# super swamper boggers on Kubota?



## 7 point (Oct 27, 2016)

I have a Kubota L3300 2wd it has 41x1400-20 turf tires I have looked and looked for a r4 tire for my wheels I cant find any I found that super swamper makes a 42.5x13.50-20 bogger any one know if this would be a good tire for a tractor?


----------



## GoldDot40 (Oct 27, 2016)

What is your terrain like? What are your expectations of 'a good tire'?


----------



## Flaustin1 (Oct 27, 2016)

I know theyre some digging son of a guns on a vehicle.  A true mud tire.


----------



## T-N-T (Oct 28, 2016)

Weight capacity would be my only concern
But they should keep you from getting stuck


----------



## sea trout (Oct 28, 2016)

7 point said:


> I have a Kubota L3300 2wd it has 41x1400-20 turf tires I have looked and looked for a r4 tire for my wheels I cant find any I found that super swamper makes a 42.5x13.50-20 bogger any one know if this would be a good tire for a tractor?

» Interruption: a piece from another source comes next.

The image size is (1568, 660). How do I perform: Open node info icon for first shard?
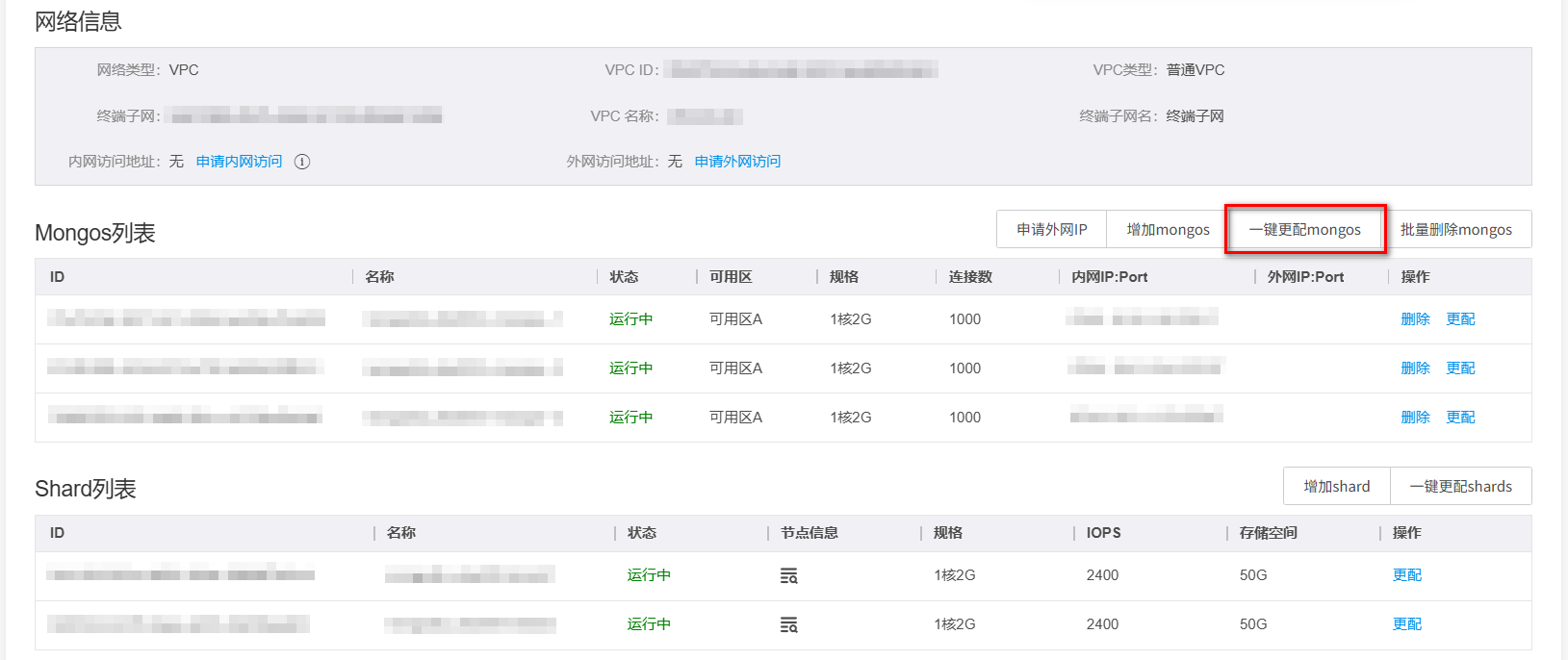coord(789,575)
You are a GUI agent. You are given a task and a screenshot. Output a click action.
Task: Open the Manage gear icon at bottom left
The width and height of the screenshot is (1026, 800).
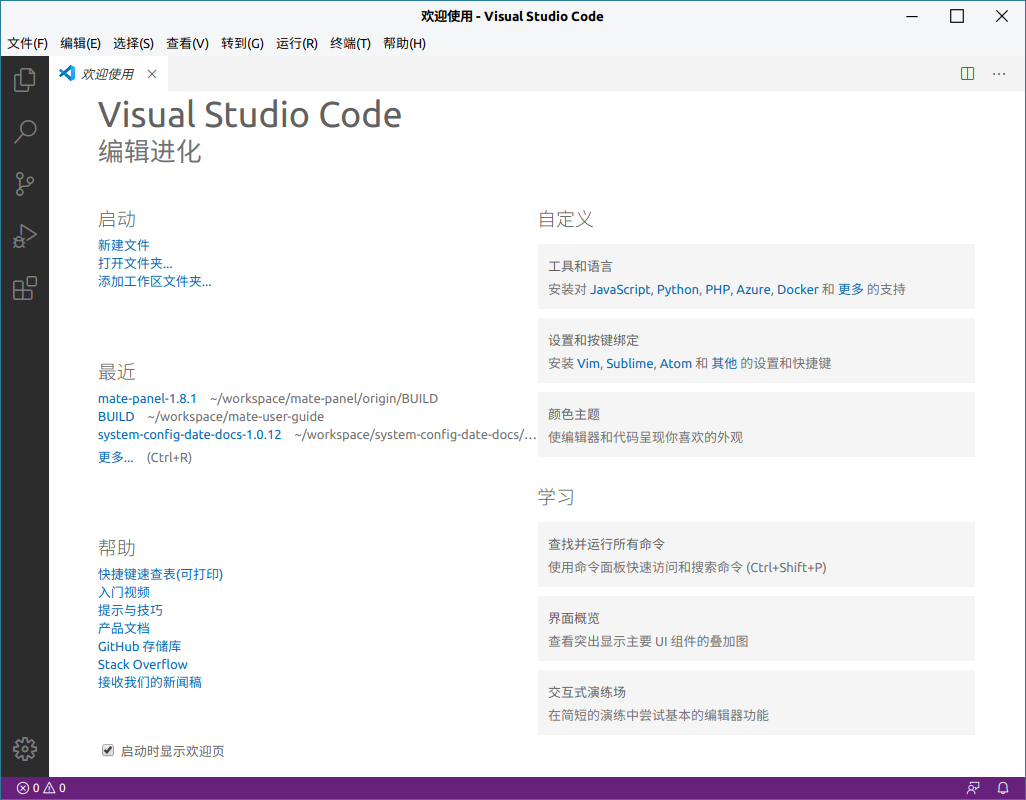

PLEASE update us with a picture if you do this!!


----------



## 7 point (Oct 28, 2016)

GoldDot40 said:


> What is your terrain like? What are your expectations of 'a good tire'?



my terrain can be muddy at times.


----------



## 7 point (Oct 28, 2016)

sea trout said:


> PLEASE update us with a picture if you do this!!



I will


----------



## BriarPatch99 (Oct 31, 2016)

Have you thought about putting 12.4" X 24" R1 tires and rims in stead of trying to find tires to fit your rims?  

You could always swap out the whole rim /tire combo(when needed) fairly quick ...


----------



## mojomo (Nov 2, 2016)

T
here are 4 listings on ebay for that size right now.


----------



## 7 point (Nov 2, 2016)

BriarPatch99 said:


> Have you thought about putting 12.4" X 24" R1 tires and rims in stead of trying to find tires to fit your rims?
> 
> You could always swap out the whole rim /tire combo(when needed) fairly quick ...[/QUI I have been looking for used 24'' wheels but couldn't find any that's when I thought about the boggers.


----------



## 1gr8bldr (Nov 2, 2016)

I would worry about sidewalls. Might work good though?


----------



## tree cutter 08 (Nov 4, 2016)

They are tuff but not as tough as a tractor tire.


----------



## 7 point (Nov 5, 2016)

just bought some 42''michelin military tires they came off a 2 1/2 ton 6x6 pics coming soon


----------



## 7 point (Nov 5, 2016)

Here they are.


----------



## Flaustin1 (Nov 5, 2016)

Youll be happy with those.  A friend of mine actually runs them on his F250.


----------



## oops1 (Nov 5, 2016)

That'll do it


----------



## Manofstihl (Nov 6, 2016)

I sure wanted to see them bloggers on there. Man in wrens has 38 inch TSLs on a mini motorgrader.


----------



## mwood1985 (Feb 14, 2017)

I've got Boggers on the k5 st the hunt club. They'll dig new ditches if you let em. Those military tires look like they were made for the Kubota haha


----------